What is needed
Your answer must be the lines from the one containing "Click the up arrow icon beside 3 progressions" through the last line below, copied exactly, with no pictures.

(Collection entries)
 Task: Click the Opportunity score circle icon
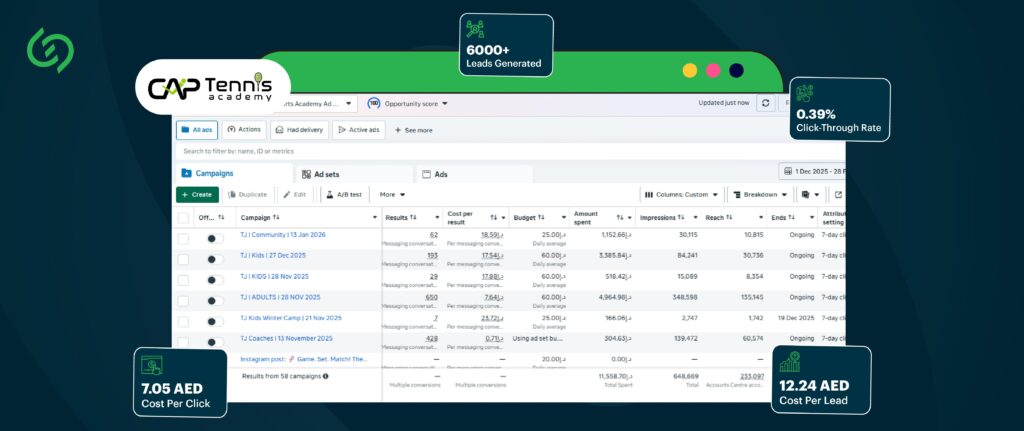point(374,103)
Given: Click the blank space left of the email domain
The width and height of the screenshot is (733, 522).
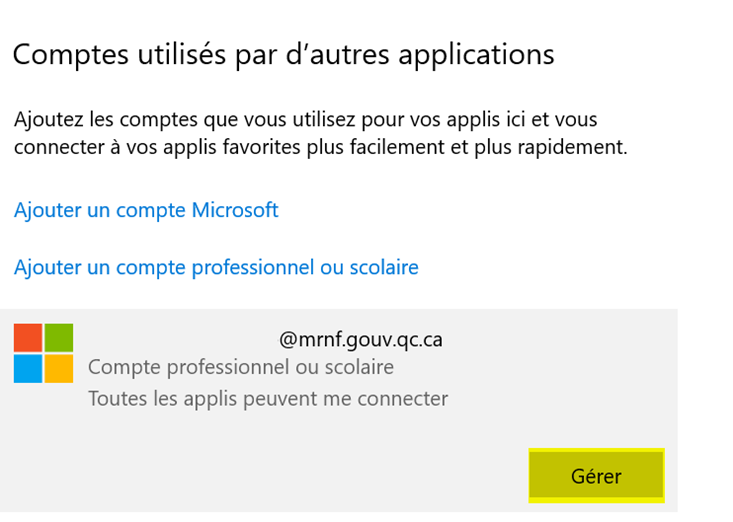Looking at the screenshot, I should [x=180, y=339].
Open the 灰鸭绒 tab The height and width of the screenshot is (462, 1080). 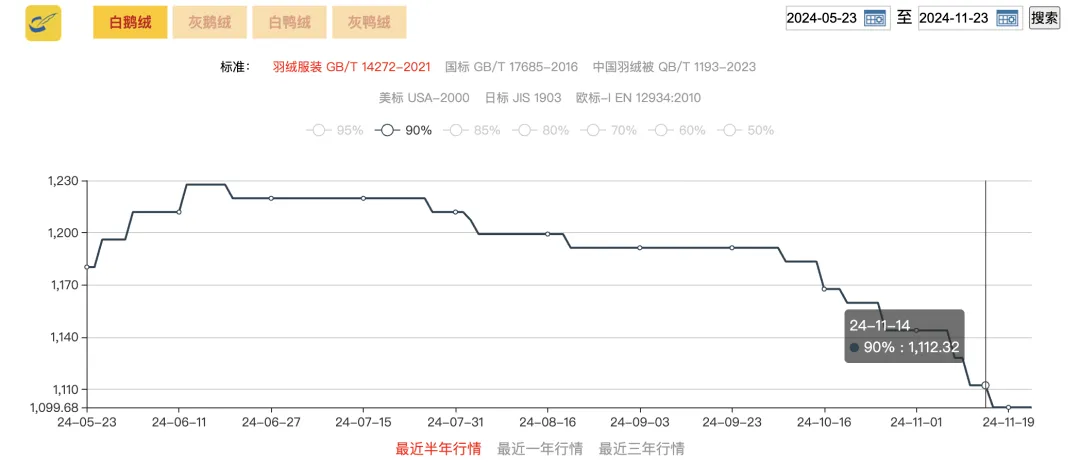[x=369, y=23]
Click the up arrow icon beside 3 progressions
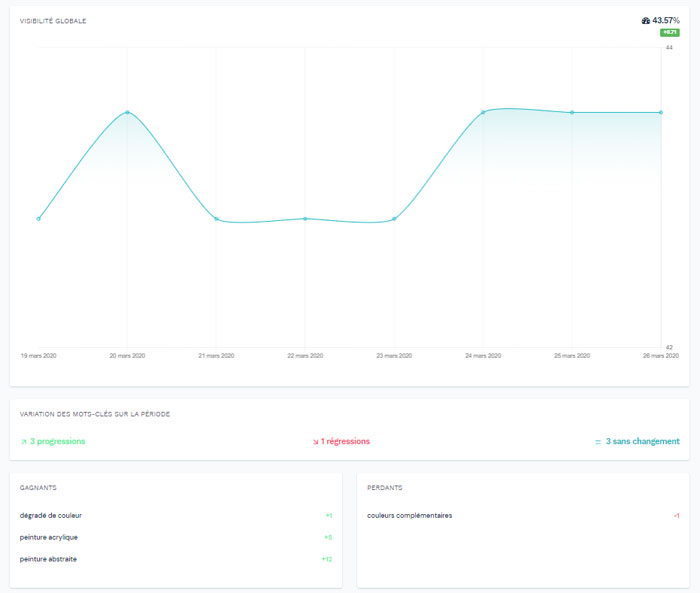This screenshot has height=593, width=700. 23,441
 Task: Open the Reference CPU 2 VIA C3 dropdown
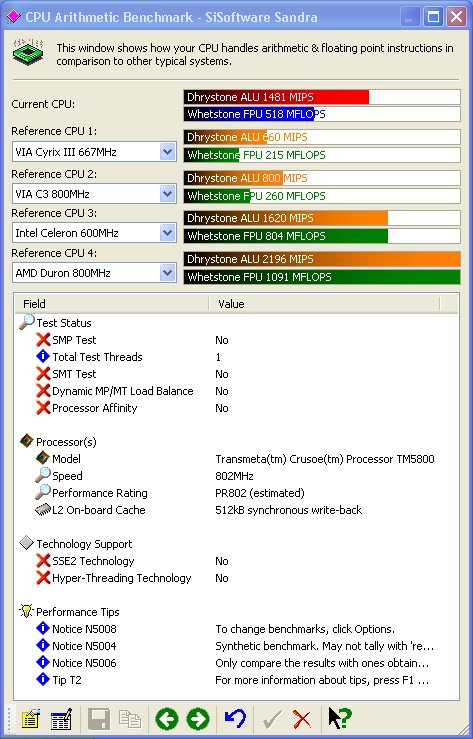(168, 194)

Solution for this task
Click the up arrow icon beside 3 progressions
This screenshot has height=593, width=700. 23,441
 Task: Open the Reference CPU 2 VIA C3 dropdown
(168, 194)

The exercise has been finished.